=== EXTRAIT FOURNI ===
S'il faut 10 secondes pour se rendre compte que l'homme est vif, il faut 10 minutes pour le savoir aussi écorché : “ce métier, c'est un mini-traumatisme permanent. Chaque rôle est une psychanalyse”. Pour lui et bien qu'il ait conquis Hollywood, acteur ce n'est pas que de l'art, c'est aussi de la contestation. Le poing serré, il affirme : “Il est important de garder une dimension militante”. Et pour appuyer son propos, il cite Cocteau  : “Les artistes qui ne se préoccupent pas des maux du monde sont des artistes qui ne m'intéressent pas”. “Je suis fan de Cocteau. Moi, c'est la culture qui m'a sauvé”. Une culture qu'il a été chercher tout seul, en autodidacte. “Nous les cancres, quand on se met au travail, c'est sans répit parce qu'on est convaincu du gouffre qui nous sépare des autres”.

“J'ai dû émigrer pour exister”

Ce gouffre, il va faire un grand pas pour l'enjamber dès son premier rôle dans un long-métrage, La Haine , de Mathieu Kassovitz avec Vincent Cassel qui reçoit le prix de la mise en scène à Cannes en 1994. Un coup d'essai transformé en coup de maître pour un film qui cumulait les handicaps pour réussir sur la Croisette : consacré à la banlieue, en noir et blanc, porté par un réalisateur et une triplette d'acteurs peu connus. De cette époque, Saïd garde une sensation : celle d'être “sur un tapis volant”. Et pourtant, alors qu'on peut imaginer le tremplin que représente un tel succès, il décide de tout lâcher et de presque recommencer de zéro en partant à Hollywood. Parce qu'il ne se sent pas désiré comme acteur en France : “j’aurai rêvé de faire ma petite vie ici. Mais qu’est ce que tu fais d’une meuf qui ne veut pas de toi ? Il faut mieux se barrer. J’ai du tout reconstruire”. C'est alors que ce fils d'immigrés marocains prend à son tour l'avion : “j'ai dû émigrer pour exister”. Exister, c'est d'abord devenir un acteur, un vrai : un qui “suscite un désir chez les réalisateurs diamétralement opposé à ce que dégage sa personne. Quand c’est le talent qui prend la place”.

“Un miracle qui me rassure sur mon talent universel”

=== EXTRAIT DE DONNÉES ===
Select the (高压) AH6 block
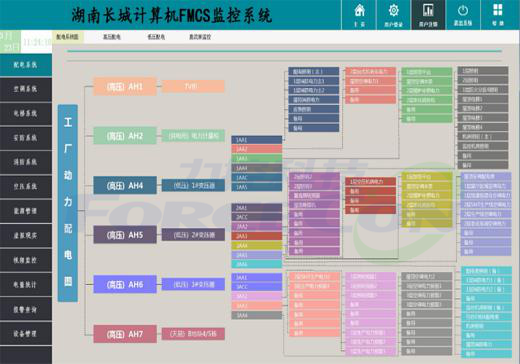 tap(125, 284)
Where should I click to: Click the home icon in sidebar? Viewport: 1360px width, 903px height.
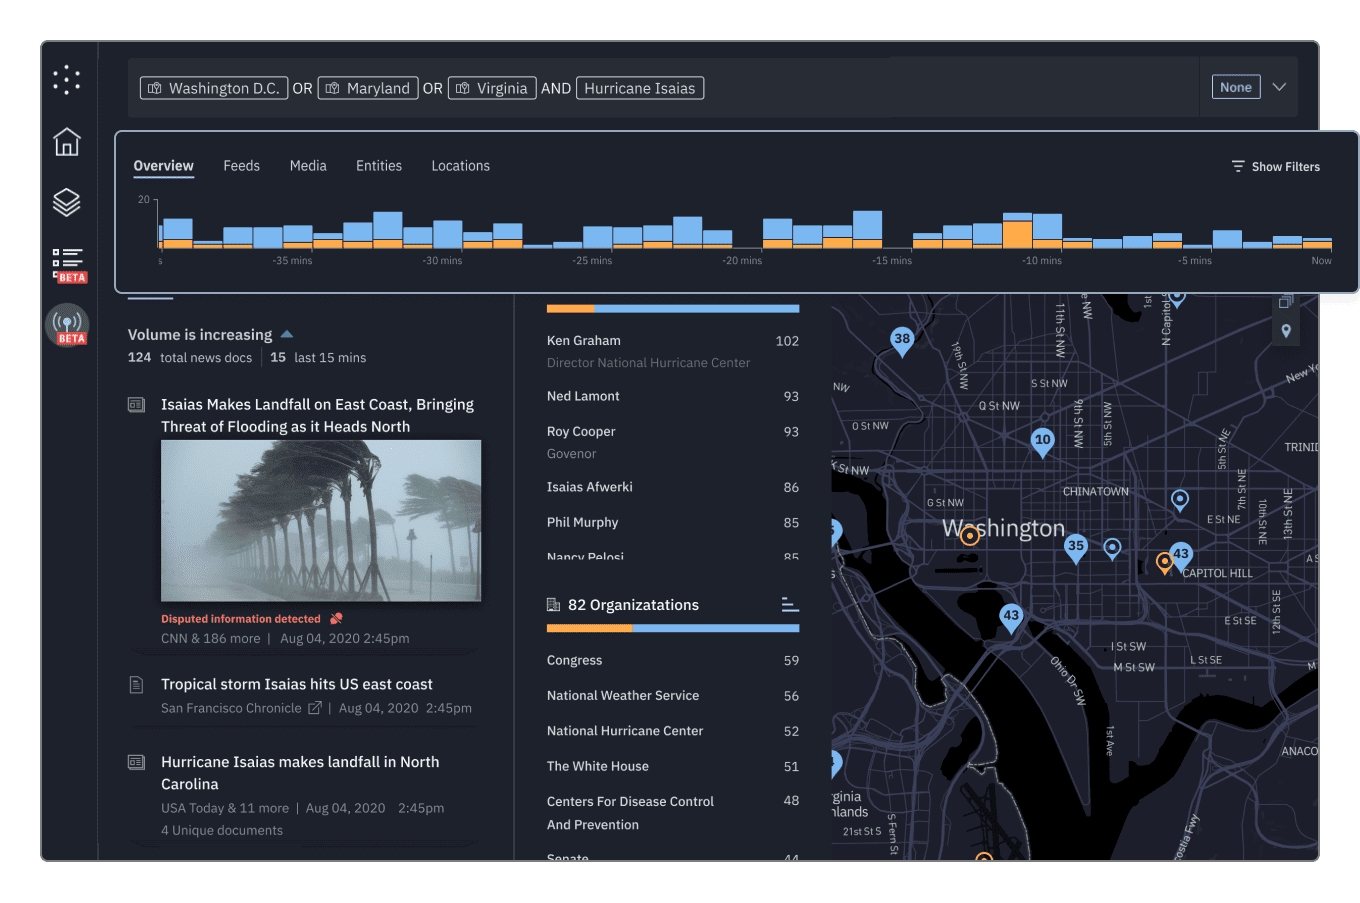pos(67,142)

=== CONSIGNES À SUIVRE ===
- A) Indiquez si chacune des affirmations suivantes concorde avec le portrait de Saïd : (i) Saïd cite Cocteau pour appuyer son propos ; (ii) le film La Haine a été tourné en couleur ; (iii) Saïd part à Hollywood parce qu'il se sent désiré comme acteur en France. Répondez à chacune par oui ou non, en citant textuellement les mots du portrait qui en décident.
- B) Poursuivez la rédaction du portrait de Saïd à partir de son dernier intertitre.

=== RÉPONSES AUX CONSIGNES ===
- A)
(i) Oui : « il cite Cocteau ».
(ii) Non : « en noir et blanc ».
(iii) Non : « il ne se sent pas désiré comme acteur en France ».

- B)
C'est donc sûrement pour laisser la chance à son talent de s'épanouir que Saïd Taghmaoui est parti. Et pour s'expliquer, il convoque un mousquetaire : “J’adorerais jouer Aramis, ou un aristocrate français. Aux Etats-Unis, c'est le genre de truc possible. Ça marche, avec de l’imagination. On peut te faire jouer autre chose de ce que tu dégages physiquement”.

Une quinzaine d'années après son départ, Saïd Taghmaoui a réussi son pari. Il a joué avec les plus grands acteurs : George Clooney, Kate Winslet , Viggo Mortensen, Dustin Hoffman… a participé à une série culte, Lost (et bientôt Homeland). Il a partagé l'année dernière l'affiche avec Christian Bale, Bradley Cooper et Jennifer Lawrence dans American Bluff. Il interprète le rôle principal de Linear , un film accompagnant la sortie de l'album No Line on The Horizon de U2 :  “encore un miracle qui me rassure sur mon talent universel”. Le New York Times dit de lui que c'est le Français qui a le plus tourné aux Etats-Unis depuis Maurice Chevalier.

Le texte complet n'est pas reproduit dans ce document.